Applying memoize to lazily evaluated version is also trivial, just use the function to wrap the actual body. The calculation would be something like this:

user> (def q (reduce lazy-snoc [nil 0 nil 0] (range 15)))
[nil 0 (0) 1]
[(0) 1 (1) 1]
[(0) 1 (2 1) 2]
[(0 1 2) 3 (3) 1]
[(0 1 2) 3 (4 3) 2]
[(0 1 2) 3 (5 4 3) 3]
[(0 1 2) 3 (6 5 4 3) 4]
[(0 1 2 3 4 5 6) 7 (7) 1]
[(0 1 2 3 4 5 6) 7 (8 7) 2]
[(0 1 2 3 4 5 6) 7 (9 8 7) 3]
[(0 1 2 3 4 5 6) 7 (10 9 8 7) 4]
[(0 1 2 3 4 5 6) 7 (11 10 9 8 7) 5]
[(0 1 2 3 4 5 6) 7 (12 11 10 9 8 7) 6]
[(0 1 2 3 4 5 6) 7 (13 12 11 10 9 8 7) 7]
[(0 1 2 3 4 5 6) 7 (14 13 12 11 10 9 8 7) 8]
#'user/q
user> (def q (reduce lazy-snoc [nil 0 nil 0] (range 15)))
#'user/q
user> (lazy-head q) ;; cached
0
user> (lazy-head (lazy-tail q))
[(1 2 3 4 5 6 7 8 9 10 11 12 13 14) 14 () 0]

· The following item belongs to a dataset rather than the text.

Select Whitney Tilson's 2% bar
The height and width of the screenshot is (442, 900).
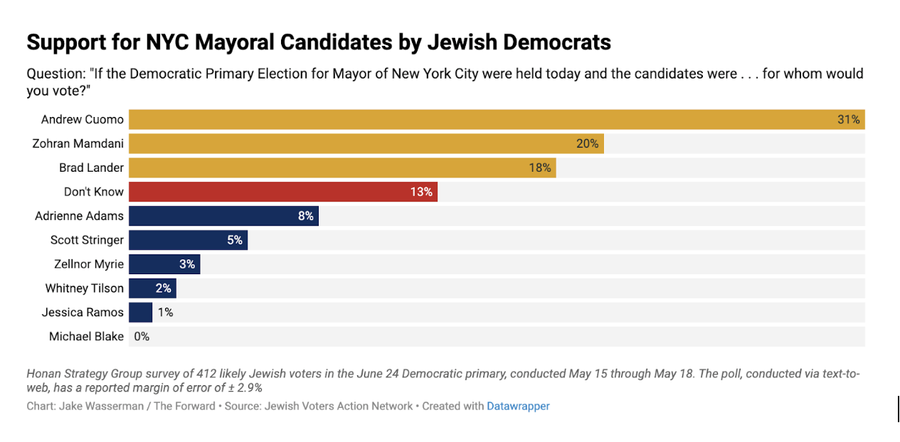click(x=152, y=288)
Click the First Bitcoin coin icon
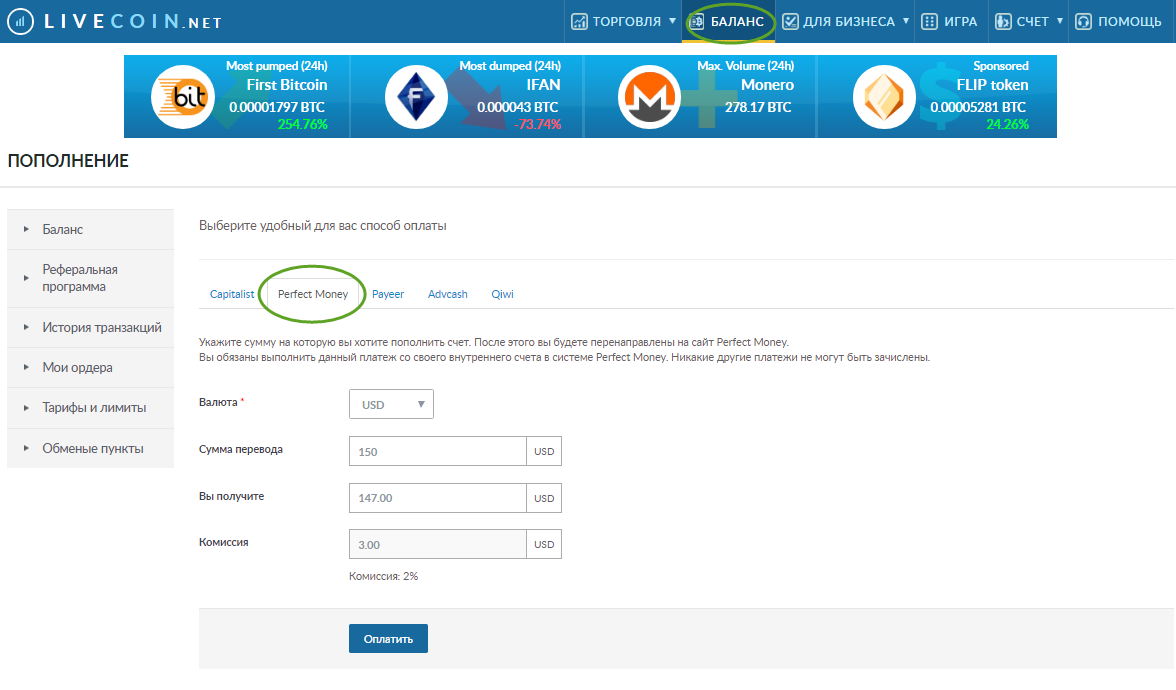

user> (lazy-head (lazy-tail q)) ;; cached
1

Although Clojure itself has a Persistent Queue, implemented in Java, the idea is the same. Functional structures can not be only applied to inter-thread or inter-process data sharing, but also to distributed data architectures (especially interesting challenges are in dealing with large-scale data stores). For getting deeper into the subject, we recommend reading "Purely Functional Data Structures" by Chris Okasaki.